Im Wahlkampf wurden diverse Rechnungen beglichen. Der Kommunikationschef der SNP und frühere Boulevardredakteur Murray Foot trat plötzlich zurück. Foote, der Behauptungen, die SNP habe seit Dezember 2021 über 30.000 Mitglieder verloren, als „Schwachsinn“ zurückgewiesen hatte, wurde entlarvt, als der dramatische Zusammenbruch der SNP-Unterstützung anerkannt wurde.
Dem Rücktritt von Foote folgte der Mann, der für die dubiosen Zahlen verantwortlich gemacht wurde, Peter Murrell, der 20 Jahre lang Parteivorsitzender war. Murrell, der Ehemann von Nicola Sturgeon, ist eine zentrale Figur in den Vorwürfen finanzieller Unregelmäßigkeiten, die in der SNP umherschwirren. Ein weiterer Sturgeon-Verbündeter, der vertrieben wurde, war Liz Lloyd, ihre Stabschefin.
Alle führenden Akteure im Krieg der Sturgeon SNP-Führung gegen Salmond sind inzwischen zurückgetreten. Salmond, der sich von der SNP rehabilitieren wollte, reagierte auf Yousafs Wahl, indem er öffentlich alle Kandidaten lobte und eine „Unabhängigkeitskonvention“ forderte, um alle Unabhängigkeitsparteien, die SNP, die Grünen, Alba und die pseudolinke Scottish Socialist Party zusammenzubringen , zusammen.

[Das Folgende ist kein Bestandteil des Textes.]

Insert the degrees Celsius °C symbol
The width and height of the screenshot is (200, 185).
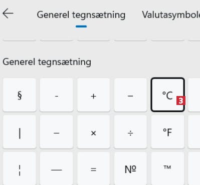167,95
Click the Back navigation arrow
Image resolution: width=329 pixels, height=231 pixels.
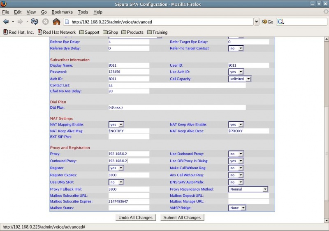(6, 21)
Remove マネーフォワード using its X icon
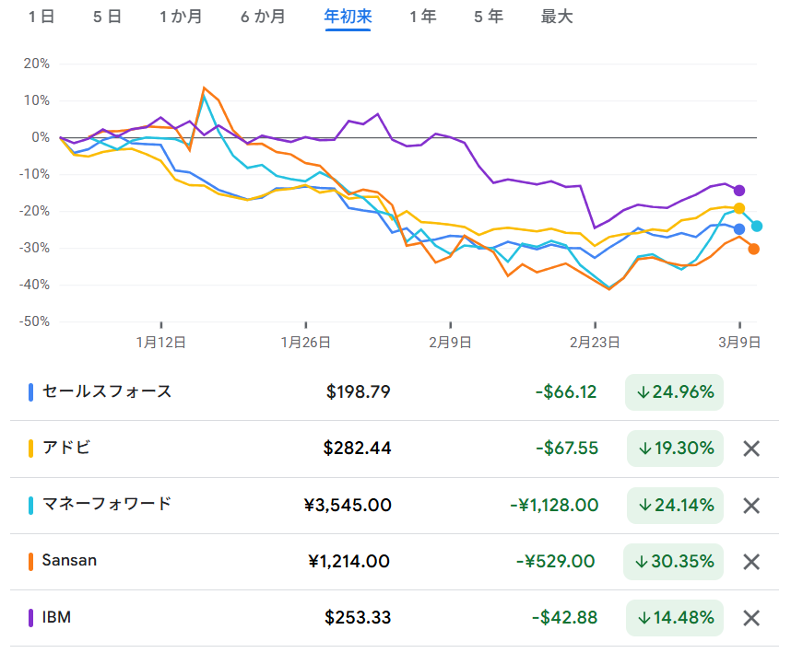Screen dimensions: 803x653 pos(752,505)
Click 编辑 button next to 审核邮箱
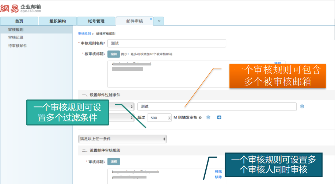Image resolution: width=335 pixels, height=184 pixels. pyautogui.click(x=114, y=161)
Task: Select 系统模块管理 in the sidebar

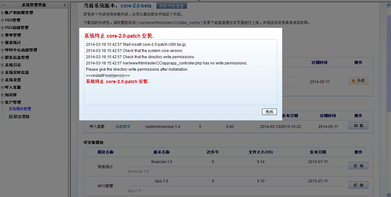Action: coord(20,109)
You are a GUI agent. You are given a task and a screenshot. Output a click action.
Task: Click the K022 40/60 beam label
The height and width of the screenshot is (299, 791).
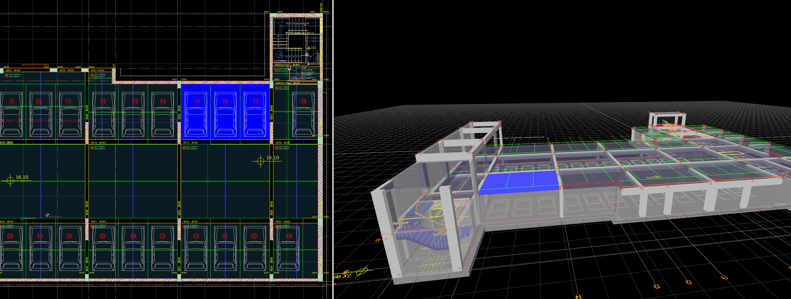[x=190, y=222]
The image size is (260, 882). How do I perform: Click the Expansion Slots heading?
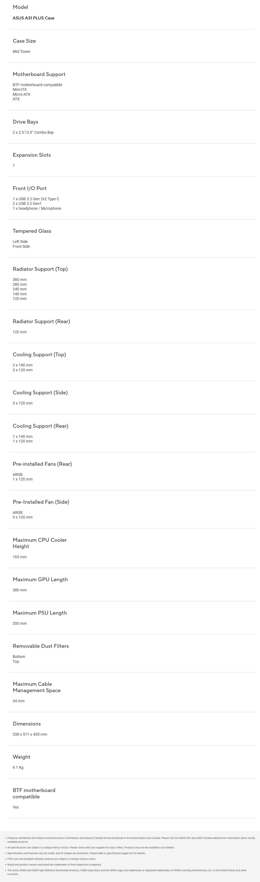coord(32,155)
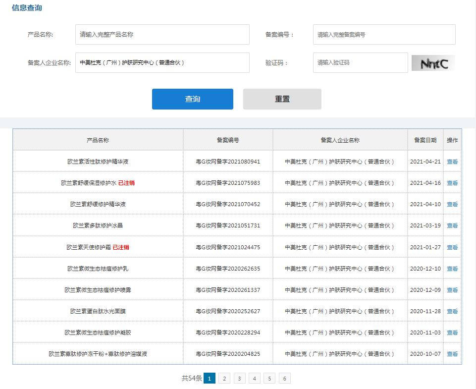
Task: Click the 产品名称 column header
Action: click(98, 140)
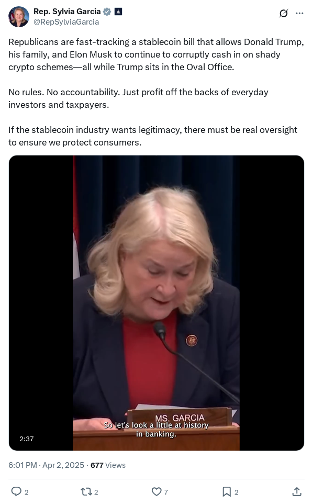This screenshot has height=504, width=313.
Task: Open the Rep. Sylvia Garcia display name link
Action: (x=67, y=12)
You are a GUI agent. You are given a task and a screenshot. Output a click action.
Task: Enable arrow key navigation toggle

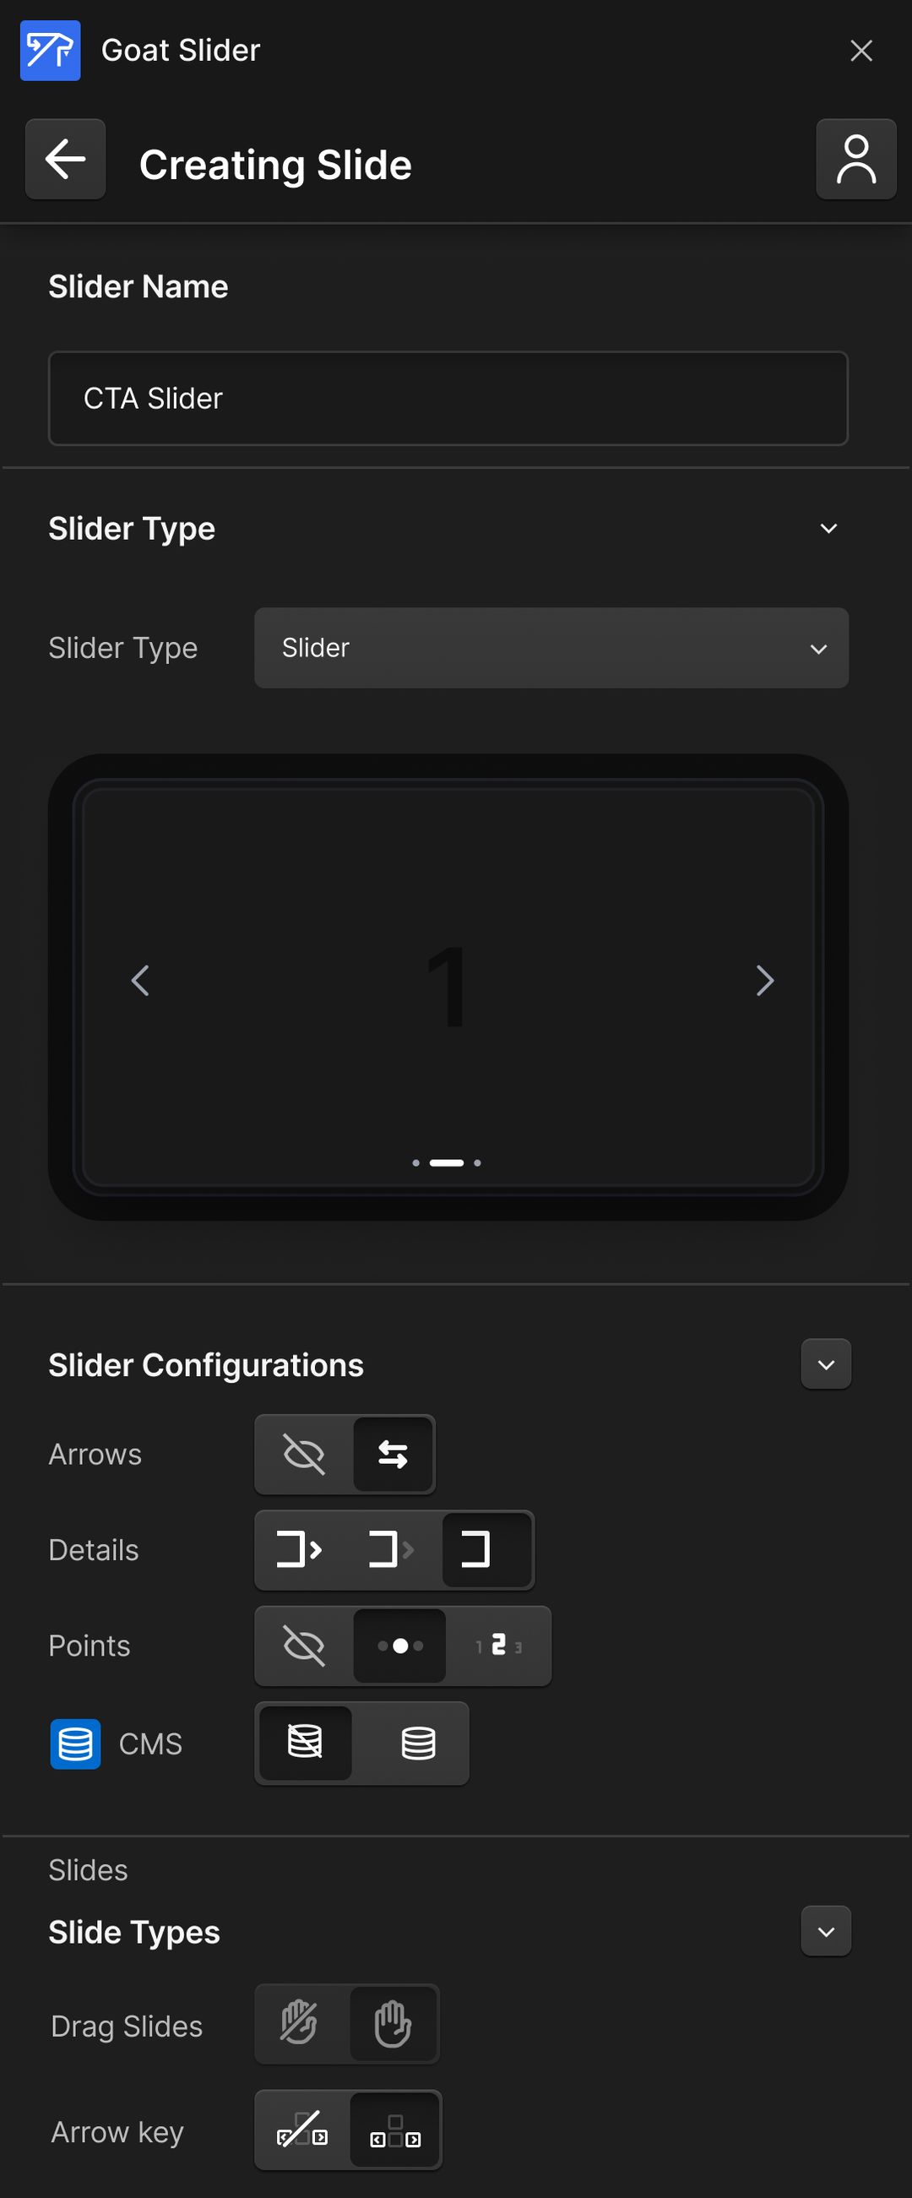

Die Kontinuität mit Sturgeons Agenda „wird es nicht bringen“, sagte er und warnte, dass „eine Verfassungsfrage nicht noch einmal auf den langen Rasen getreten werden kann“.
Salmond weiß, dass eine zunehmend widerspenstige und unpopuläre SNP, die seit über anderthalb Jahrzehnten Angriffe auf den Lebensstandard und die sozialen Dienste der Arbeitnehmer anführt, sich einer anhaltenden und mächtigen Streikbewegung in Schottland und im gesamten Vereinigten Königreich stellen muss. Er fordert die Partei auf, die nationalistische Trommel so laut wie möglich zu schlagen, um eine bürgerliche soziale Basis für ihre prokapitalistische, arbeiterfeindliche Agenda mit Versprechungen von größerem persönlichem Wohlstand, niedrigeren Unternehmenssteuern, Regierungspositionen und sozialen Privilegien aufzubauen nach Selbständigkeit.